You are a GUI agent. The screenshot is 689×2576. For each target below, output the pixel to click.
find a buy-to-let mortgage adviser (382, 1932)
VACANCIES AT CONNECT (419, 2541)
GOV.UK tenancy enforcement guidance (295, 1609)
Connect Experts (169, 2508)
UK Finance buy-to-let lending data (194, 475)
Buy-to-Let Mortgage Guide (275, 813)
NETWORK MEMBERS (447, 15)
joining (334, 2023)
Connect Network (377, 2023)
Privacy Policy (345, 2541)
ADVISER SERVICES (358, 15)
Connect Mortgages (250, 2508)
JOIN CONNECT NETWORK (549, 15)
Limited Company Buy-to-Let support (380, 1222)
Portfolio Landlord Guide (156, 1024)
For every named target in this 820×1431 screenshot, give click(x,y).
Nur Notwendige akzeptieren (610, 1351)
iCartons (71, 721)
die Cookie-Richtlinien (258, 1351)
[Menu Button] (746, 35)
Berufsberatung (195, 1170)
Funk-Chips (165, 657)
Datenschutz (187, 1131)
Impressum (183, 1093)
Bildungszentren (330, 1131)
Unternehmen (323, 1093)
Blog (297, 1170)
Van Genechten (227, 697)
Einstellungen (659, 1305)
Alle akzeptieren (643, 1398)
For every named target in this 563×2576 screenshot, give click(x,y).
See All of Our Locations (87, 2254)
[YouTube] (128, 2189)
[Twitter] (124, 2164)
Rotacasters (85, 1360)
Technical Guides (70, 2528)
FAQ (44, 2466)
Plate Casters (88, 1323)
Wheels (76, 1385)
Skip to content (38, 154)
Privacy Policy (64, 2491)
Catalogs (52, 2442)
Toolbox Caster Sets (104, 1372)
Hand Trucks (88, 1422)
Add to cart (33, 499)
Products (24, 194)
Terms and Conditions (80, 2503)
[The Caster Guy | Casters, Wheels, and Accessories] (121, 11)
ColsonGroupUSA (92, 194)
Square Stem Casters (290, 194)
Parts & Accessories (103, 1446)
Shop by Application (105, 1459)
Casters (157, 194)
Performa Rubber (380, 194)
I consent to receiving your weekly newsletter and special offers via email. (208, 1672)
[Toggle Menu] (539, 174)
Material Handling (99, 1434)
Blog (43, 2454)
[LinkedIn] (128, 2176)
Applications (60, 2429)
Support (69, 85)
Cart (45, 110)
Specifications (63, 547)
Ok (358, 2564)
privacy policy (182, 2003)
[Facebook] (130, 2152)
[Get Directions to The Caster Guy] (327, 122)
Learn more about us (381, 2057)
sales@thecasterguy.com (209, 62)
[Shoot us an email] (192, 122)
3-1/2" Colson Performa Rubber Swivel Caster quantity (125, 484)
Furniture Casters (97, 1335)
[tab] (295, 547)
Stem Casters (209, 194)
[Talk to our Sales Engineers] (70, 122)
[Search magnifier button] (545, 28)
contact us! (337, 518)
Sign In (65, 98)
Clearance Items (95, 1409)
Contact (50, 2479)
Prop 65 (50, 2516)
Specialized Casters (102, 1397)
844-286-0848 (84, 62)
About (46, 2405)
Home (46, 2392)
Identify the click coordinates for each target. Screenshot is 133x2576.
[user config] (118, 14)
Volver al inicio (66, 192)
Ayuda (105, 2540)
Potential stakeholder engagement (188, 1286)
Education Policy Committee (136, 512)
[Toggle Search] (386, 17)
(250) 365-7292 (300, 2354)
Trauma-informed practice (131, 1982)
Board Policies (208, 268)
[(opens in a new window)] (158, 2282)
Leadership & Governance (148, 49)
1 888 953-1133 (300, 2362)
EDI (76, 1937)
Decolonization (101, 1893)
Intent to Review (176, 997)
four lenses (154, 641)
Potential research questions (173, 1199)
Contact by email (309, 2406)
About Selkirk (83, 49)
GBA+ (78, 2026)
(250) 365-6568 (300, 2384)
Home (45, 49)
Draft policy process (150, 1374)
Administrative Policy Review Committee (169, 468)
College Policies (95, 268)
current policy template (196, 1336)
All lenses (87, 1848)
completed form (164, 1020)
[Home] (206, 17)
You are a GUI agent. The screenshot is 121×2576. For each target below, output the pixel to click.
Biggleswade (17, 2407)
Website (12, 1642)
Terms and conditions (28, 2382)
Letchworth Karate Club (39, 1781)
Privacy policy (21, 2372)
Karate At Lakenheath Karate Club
=-=-=
→ **YOUR TASK**
Quote exactly the lines running from the start of the listing above through the line where "Buy-to-Let Mortgage Guide (275, 813)" is found, and output no other lines.

→ **RESPONSE FOR THIS EXERCISE**
You are a GUI agent. The screenshot is 689×2576. For each target below, output the pixel to click.
find a buy-to-let mortgage adviser (382, 1932)
VACANCIES AT CONNECT (419, 2541)
GOV.UK tenancy enforcement guidance (295, 1609)
Connect Experts (169, 2508)
UK Finance buy-to-let lending data (194, 475)
Buy-to-Let Mortgage Guide (275, 813)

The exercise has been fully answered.